*** Opening RECORDED INFORMATION ***
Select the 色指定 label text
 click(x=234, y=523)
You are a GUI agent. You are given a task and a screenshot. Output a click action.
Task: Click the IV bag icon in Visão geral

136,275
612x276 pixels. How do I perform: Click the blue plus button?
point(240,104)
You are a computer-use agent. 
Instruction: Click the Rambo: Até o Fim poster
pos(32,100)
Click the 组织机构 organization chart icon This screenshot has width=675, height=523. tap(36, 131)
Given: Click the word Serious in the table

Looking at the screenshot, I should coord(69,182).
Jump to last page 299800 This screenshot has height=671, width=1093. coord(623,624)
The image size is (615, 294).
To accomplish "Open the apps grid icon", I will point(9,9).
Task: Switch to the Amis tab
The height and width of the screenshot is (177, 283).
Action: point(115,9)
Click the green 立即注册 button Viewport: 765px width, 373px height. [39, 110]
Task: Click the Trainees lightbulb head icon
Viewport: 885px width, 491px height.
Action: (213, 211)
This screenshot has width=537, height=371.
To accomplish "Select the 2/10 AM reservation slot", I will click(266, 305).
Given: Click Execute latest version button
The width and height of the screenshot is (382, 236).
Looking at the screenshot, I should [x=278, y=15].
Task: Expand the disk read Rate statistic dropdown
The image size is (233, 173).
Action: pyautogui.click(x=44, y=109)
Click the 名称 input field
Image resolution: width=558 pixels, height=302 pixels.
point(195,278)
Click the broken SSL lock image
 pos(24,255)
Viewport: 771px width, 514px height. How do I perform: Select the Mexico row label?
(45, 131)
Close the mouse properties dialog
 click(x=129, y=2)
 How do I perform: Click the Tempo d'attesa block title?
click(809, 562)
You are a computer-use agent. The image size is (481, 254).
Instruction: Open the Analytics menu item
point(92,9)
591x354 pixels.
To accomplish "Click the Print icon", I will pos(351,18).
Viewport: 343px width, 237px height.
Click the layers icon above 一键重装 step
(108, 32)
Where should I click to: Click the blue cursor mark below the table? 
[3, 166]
*** Closing RECORDED INFORMATION ***
### ASSIGNED TASK
Would you quote everything above from the line containing "How do I perform: Click the Tempo" down to the line containing "Viewport: 343px width, 237px height."? Include both of those lines and nothing else.

### ANSWER
 How do I perform: Click the Tempo d'attesa block title?
click(809, 562)
You are a computer-use agent. The image size is (481, 254).
Instruction: Open the Analytics menu item
point(92,9)
591x354 pixels.
To accomplish "Click the Print icon", I will pos(351,18).
Viewport: 343px width, 237px height.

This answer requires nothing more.